Descubren que las orcas juegan a hacer explotar peces
La ONG Beneath The Waves registra por primera vez dos casos en que cetáceos sujetan y embisten presas para trocearlas
This browser does not support the video element.
BarcelonaQue la majestuosidad de las orcas no engañe: son depredadores inteligentes, estratégicos e implacables en los océanos. Una investigación publicada en la revista científica Frontiers in Ethology ha registrado y documentado por primera vez un comportamiento nunca visto en estos cetáceos en el golfo de California, en México. Según se puede ver en las imágenes, las orcas se coordinan para sujetar y embestir a una presa, lanzándola por los aires.
El estudio, liderado por la doctora Kathryn Ayres, de la ONG Beneath The Waves, explica con detalle esta estrategia: una orca adulta sujeta un pez luna de cola afilada (otro gigante marino que puede llegar a pesar dos toneladas) por la aleta posterior. Justo en el momento en que una segunda orca nada hacia la presa a toda velocidad, la primera la libera y, con el impacto, el tejido del pez se desintegra en miles de fragmentos que quedan flotando en el agua.
Hay dos registros independientes de este fenómeno, que se remontan a julio de 2024 y a septiembre de 2025, y la conclusión a la que han llegado los expertos es que no se trata de una técnica para matar, ya que la presa ya estaba muerta en ambos casos, sino más bien un método para procesar el alimento.
¿Para alimentar a las crías o por diversión?
La comunidad científica estudia tres hipótesis para explicar este comportamiento insólito de las orcas. La primera apunta a una estrategia de inversión parental: al hacer "explotar" el pez luna, los adultos fragmentan la carcasa en trozos más pequeños y fáciles de consumir para que las crías y los ejemplares juveniles del grupo puedan alimentarse de los restos que quedan flotando en el agua. La segunda hipótesis es que se trate simplemente de un comportamiento lúdico, ya que las orcas tienen una vida social muy compleja y a menudo juegan con sus presas antes o después de comérselas.

------------------------------------------------------------

◆ **Tarea**: Continúa el texto sobre las orcas a partir de su última oración. Las entradas son un material aparte, sin relación con el texto sobre las orcas.

◆ **Datos proporcionados**:
------------------------------------------------------------

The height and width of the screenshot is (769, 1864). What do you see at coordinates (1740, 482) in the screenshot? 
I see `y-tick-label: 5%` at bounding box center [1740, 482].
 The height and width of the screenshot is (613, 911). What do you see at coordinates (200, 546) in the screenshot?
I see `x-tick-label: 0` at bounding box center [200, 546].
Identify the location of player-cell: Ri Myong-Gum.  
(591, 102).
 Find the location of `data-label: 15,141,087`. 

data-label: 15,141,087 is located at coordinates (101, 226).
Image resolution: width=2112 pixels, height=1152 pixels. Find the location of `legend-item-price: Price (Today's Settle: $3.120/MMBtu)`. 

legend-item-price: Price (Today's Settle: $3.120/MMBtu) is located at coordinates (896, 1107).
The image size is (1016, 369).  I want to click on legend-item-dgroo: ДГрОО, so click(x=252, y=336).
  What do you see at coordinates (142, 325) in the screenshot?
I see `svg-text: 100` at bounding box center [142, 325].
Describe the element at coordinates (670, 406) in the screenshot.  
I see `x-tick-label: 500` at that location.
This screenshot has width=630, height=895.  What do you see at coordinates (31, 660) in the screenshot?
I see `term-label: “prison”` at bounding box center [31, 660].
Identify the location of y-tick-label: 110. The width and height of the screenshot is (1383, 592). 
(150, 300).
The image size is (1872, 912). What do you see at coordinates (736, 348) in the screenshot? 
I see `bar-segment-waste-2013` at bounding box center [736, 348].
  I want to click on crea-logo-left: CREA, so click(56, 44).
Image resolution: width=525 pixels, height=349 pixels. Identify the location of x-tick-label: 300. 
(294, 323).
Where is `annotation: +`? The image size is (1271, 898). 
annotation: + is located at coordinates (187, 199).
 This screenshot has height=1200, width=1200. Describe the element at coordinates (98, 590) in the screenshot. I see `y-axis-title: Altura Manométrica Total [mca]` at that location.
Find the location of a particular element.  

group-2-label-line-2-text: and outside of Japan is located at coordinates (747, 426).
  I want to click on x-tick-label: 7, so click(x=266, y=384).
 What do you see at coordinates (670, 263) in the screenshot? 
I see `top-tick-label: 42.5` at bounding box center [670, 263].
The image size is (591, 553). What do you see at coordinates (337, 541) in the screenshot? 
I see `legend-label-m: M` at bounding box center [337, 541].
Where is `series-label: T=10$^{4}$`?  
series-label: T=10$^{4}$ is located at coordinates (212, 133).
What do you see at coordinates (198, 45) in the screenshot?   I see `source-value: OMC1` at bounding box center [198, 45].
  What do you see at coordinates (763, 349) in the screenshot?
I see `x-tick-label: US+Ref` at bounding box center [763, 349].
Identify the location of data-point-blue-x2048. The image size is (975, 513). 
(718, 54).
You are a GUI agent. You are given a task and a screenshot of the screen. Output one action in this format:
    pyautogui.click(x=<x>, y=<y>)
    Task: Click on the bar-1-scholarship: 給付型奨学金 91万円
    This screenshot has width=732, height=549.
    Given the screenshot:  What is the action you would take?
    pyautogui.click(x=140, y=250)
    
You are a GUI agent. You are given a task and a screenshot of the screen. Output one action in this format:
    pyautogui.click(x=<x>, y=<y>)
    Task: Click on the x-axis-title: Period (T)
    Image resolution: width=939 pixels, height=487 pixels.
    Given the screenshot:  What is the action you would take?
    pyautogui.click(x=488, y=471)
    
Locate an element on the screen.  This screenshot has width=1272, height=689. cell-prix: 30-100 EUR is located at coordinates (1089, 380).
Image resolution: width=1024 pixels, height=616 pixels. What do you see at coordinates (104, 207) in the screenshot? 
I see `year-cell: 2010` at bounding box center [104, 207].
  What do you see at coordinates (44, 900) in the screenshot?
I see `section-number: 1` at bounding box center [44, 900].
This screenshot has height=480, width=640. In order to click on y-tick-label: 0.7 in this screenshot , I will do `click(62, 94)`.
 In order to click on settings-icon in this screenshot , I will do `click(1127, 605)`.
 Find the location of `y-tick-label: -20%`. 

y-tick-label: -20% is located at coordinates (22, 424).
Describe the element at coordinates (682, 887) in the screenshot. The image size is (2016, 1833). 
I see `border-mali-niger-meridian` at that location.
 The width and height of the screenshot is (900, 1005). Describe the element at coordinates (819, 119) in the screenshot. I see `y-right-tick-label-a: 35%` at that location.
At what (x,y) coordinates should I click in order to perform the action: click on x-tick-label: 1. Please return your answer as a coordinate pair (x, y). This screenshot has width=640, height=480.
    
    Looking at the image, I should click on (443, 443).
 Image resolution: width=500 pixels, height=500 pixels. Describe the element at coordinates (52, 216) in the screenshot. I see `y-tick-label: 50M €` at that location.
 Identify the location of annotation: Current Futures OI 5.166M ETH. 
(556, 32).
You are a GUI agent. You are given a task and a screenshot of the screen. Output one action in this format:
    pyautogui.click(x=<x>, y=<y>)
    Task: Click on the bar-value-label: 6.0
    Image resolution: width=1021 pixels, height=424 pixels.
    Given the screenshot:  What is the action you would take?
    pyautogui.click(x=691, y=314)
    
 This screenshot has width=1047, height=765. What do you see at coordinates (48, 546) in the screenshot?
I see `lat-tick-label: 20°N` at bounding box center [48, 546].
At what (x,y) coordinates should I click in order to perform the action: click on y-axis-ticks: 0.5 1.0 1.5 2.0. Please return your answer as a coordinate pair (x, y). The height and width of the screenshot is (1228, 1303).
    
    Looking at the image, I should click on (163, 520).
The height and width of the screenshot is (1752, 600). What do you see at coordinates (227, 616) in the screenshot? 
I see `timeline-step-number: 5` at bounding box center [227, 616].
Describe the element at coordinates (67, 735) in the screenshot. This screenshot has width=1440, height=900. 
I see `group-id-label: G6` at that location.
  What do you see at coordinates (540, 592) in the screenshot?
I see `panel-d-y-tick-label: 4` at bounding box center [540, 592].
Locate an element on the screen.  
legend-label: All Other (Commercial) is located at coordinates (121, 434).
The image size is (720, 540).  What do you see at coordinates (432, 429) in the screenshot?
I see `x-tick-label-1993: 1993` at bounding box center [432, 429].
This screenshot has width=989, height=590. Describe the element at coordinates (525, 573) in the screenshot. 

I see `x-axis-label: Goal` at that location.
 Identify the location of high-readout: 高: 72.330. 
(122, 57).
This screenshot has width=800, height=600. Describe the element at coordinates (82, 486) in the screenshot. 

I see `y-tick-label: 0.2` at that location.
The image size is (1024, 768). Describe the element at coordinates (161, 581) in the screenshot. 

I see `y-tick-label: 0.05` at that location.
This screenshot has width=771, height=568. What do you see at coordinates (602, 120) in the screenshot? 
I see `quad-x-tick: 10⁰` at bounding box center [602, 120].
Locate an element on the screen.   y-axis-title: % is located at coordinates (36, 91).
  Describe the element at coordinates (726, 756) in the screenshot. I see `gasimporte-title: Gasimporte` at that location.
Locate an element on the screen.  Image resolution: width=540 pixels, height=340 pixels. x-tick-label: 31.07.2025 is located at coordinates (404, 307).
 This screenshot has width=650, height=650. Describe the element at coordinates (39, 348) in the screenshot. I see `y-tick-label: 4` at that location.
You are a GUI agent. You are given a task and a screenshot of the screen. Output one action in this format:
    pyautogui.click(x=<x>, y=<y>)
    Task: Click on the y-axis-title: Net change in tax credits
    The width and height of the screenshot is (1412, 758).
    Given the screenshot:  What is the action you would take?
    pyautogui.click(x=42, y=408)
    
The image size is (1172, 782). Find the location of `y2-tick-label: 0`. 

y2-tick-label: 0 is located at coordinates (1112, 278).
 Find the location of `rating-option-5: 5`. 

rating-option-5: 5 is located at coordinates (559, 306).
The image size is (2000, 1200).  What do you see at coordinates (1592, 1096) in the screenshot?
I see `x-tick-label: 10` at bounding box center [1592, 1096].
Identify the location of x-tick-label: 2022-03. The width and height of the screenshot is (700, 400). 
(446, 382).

------------------------------------------------------------

◆ **Respuesta**:
Finalmente, los investigadores también plantean un posible beneficio inmunitario: el pez luna está recubierto de una capa gelatinosa con un microbioma muy particular y, al dispersar estos microorganismos por el agua, las orcas podrían obtener alguna ventaja nutricional o contribuir a regular su propio sistema inmunitario.
La investigación también ha abierto nuevos interrogantes sobre la víctima. De momento, esta fragmentación extrema del tejido solo se ha observado en la especie de pez luna de cola afilada, lo que sugiere que podría ser una respuesta estructural única de este animal ante impactos de gran energía.
Los autores del estudio destacan la importancia de continuar recogiendo imágenes de alta calidad en la zona para poder identificar a las orcas mediante sus aletas dorsales y manchas oculares, y averiguar si se trata del mismo grupo de cetáceos. "Son uno de los depredadores más icónicos del mundo y, aun así, nos continúan sorprendiendo", concluye Ayres.